The girls were not English at all but French. They were touring with their father and had been speaking English to amuse themselves (the youngest one said) and for the practice (the oldest one said). The middle sister said nothing but Hugo found her the most beautiful of the three, “a true princess from a fairy tale”. 

“She looked at me twice, but did not speak to me. She was the only one of the three whose voice I never heard, but she was also the only one whose name I learned. There was an instant when her younger sister said very quietly: ‘Look, Stella!’ I had never realized until that instant how much there is that is limpid, luminous and charming in that name of a star.” 

On one of the walls the girls found a Latin inscription that they couldn’t understand, so they went off to find their father so he could explain it to them. 

Hugo himself could have explained it, but: “They didn’t even think of asking me; I was a bit humiliated that my English had given them such a bad impression of my Latin.” 

(My translations from Letter XX of Le Rhin by Victor Hugo.)

Falkenburg, by the way, is now better known as Reichenstein Castle. It is located above the town of Trechtingshausen at km 536, which is seven kilometers upstream from Bacharach.
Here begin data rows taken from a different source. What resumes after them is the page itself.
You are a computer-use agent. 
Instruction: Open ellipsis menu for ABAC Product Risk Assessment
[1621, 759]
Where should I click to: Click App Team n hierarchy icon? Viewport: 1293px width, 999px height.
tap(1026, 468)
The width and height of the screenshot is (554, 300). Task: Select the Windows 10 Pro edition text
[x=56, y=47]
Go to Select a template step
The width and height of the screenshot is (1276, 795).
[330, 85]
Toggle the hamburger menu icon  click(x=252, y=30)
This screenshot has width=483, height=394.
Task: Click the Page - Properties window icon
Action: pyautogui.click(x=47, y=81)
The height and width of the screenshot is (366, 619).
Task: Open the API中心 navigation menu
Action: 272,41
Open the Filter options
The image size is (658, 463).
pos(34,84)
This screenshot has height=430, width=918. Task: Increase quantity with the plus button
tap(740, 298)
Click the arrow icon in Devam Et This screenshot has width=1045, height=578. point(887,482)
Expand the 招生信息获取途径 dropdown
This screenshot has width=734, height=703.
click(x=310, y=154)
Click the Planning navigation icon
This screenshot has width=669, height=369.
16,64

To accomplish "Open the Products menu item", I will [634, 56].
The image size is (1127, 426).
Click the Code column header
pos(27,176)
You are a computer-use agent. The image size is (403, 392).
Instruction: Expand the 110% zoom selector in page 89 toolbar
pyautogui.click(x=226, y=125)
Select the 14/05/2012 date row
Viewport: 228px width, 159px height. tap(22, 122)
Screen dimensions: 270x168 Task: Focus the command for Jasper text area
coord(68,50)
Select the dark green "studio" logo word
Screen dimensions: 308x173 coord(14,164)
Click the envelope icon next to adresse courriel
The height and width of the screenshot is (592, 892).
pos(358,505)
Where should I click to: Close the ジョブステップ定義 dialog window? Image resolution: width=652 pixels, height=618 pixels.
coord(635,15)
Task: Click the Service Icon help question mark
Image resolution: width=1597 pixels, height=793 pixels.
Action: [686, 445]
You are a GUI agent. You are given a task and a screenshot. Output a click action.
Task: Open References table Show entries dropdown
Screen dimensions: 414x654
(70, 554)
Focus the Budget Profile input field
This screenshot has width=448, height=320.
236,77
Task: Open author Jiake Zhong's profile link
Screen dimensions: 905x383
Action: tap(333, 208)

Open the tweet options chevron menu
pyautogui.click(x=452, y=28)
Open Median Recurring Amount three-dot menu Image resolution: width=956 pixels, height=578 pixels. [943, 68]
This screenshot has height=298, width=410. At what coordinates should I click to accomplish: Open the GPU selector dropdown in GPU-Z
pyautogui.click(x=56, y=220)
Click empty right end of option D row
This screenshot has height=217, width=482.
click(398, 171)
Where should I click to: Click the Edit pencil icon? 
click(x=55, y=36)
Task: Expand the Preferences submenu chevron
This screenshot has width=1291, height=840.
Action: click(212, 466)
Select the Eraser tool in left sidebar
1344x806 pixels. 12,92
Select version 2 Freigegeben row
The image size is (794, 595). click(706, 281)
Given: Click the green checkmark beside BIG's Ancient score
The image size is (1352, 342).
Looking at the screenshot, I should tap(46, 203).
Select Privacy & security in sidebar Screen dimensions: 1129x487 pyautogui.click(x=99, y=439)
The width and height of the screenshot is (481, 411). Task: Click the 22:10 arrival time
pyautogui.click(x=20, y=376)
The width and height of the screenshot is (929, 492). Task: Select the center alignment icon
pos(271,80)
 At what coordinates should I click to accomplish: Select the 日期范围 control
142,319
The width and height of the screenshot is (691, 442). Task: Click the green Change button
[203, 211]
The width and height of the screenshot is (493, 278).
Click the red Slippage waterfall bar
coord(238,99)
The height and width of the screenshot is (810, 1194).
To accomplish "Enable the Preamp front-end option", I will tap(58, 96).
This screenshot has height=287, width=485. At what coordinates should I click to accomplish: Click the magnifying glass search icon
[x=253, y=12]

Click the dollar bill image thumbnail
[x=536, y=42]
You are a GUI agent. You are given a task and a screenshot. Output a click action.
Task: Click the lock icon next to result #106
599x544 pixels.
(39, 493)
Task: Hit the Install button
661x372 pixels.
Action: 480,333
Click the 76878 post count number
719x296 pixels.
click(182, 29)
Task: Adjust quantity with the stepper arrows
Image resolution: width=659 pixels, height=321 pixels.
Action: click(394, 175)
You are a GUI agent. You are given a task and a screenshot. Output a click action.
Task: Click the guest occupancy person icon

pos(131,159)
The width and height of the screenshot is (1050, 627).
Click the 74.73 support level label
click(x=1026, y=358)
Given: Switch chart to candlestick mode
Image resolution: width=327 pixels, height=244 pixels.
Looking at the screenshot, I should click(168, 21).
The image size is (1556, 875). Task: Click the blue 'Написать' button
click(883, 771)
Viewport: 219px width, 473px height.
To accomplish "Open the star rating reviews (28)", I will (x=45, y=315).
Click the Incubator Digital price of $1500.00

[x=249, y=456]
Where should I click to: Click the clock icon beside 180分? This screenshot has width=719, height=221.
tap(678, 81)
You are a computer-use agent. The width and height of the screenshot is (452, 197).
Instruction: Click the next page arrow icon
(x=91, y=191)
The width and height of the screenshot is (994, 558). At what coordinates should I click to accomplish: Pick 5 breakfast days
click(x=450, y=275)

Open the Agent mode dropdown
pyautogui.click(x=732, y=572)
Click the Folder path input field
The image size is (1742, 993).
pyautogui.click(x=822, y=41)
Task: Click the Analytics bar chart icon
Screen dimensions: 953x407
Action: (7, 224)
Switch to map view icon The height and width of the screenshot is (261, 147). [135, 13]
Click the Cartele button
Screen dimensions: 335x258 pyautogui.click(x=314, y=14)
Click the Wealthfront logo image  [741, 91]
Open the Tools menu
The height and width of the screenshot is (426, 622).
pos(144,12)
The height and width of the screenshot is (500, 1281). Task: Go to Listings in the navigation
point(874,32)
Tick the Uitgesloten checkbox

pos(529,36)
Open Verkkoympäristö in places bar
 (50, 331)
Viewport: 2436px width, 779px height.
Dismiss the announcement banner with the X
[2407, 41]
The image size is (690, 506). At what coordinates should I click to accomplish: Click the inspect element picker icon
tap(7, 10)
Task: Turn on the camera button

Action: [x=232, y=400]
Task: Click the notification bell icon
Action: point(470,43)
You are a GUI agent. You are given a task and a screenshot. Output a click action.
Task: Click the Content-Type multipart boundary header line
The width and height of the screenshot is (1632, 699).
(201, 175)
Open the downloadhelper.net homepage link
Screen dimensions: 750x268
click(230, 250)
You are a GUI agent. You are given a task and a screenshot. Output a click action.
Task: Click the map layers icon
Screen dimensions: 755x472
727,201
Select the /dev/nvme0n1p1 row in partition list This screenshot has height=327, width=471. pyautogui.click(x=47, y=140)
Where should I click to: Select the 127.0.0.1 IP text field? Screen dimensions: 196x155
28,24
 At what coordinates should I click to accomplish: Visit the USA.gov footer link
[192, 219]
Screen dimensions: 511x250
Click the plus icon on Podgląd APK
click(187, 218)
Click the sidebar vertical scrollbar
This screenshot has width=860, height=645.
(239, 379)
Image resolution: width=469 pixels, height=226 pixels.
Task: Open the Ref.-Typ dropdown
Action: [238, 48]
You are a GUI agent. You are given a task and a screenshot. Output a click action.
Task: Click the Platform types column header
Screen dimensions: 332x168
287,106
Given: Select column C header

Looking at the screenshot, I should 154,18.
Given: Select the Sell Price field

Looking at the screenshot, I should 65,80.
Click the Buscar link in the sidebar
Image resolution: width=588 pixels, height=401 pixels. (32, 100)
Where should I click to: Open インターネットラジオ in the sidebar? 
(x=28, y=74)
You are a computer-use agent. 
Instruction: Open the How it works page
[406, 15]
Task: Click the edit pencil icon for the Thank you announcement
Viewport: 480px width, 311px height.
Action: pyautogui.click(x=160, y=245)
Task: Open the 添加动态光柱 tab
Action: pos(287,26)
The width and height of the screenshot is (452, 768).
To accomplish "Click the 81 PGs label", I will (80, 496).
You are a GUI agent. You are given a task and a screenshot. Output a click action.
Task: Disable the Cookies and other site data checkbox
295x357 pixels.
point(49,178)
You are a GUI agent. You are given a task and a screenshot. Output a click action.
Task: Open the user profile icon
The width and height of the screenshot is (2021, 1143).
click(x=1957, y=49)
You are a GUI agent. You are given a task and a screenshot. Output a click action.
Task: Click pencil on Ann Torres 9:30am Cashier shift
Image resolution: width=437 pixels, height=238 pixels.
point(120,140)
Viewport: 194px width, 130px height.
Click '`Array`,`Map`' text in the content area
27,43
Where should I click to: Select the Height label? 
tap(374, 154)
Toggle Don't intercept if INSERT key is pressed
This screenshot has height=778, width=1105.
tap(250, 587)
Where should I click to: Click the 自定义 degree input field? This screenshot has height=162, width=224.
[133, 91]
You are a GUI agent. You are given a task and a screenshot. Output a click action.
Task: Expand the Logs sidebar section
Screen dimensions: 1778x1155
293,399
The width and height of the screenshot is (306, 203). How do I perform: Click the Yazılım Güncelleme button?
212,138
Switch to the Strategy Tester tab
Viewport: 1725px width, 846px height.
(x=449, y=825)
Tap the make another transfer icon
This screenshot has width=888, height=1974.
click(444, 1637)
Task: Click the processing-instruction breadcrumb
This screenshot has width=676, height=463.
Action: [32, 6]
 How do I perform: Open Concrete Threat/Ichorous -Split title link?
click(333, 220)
Bust of Victor Hugo at Bingen

To commemorate his journey there is now a bust of Victor Hugo on the banks of the Rhine River at Bingen, which is fourteen and a half kilometers upstream from Bacharach, a distance of just over nine miles or — as Hugo himself would have said — just over three and a half lieues (in English: leagues).

It turns out that Victor Hugo was fiercely opposed to the metric system of measurement. He wrote in his Rhine book that kilomètres were part of “the disgusting language that the law wants to force on us, as though it were the prerogative of the law to make the language. On the contrary, my friend, in a huge number of cases it is the language that should make the law.”


Forty-one years after his death, through no fault of his own, Victor Hugo was declared a saint — not by the Roman Catholic Church, of course, but by the newly founded Cao Dai religion in Vietnam. In 1964/65 I had the privilege of living for several months with an elderly Cao Dai couple in Tân Ba, Vietnam, as I have described in some of my Tân Ba posts.

My photos in this post are from June 2010. I revised the text in 2017.

See more posts on Victor Hugo.

 

3 thoughts on “Victor Hugo in Bacharach”

  1. Such a wonderful & easy writing! I was looking up the connection between Victor Hugo & Bacharach. I found this blog. I am virtually sketching this town from Victor Hugo’s perspective, Thiis will help! Thank You!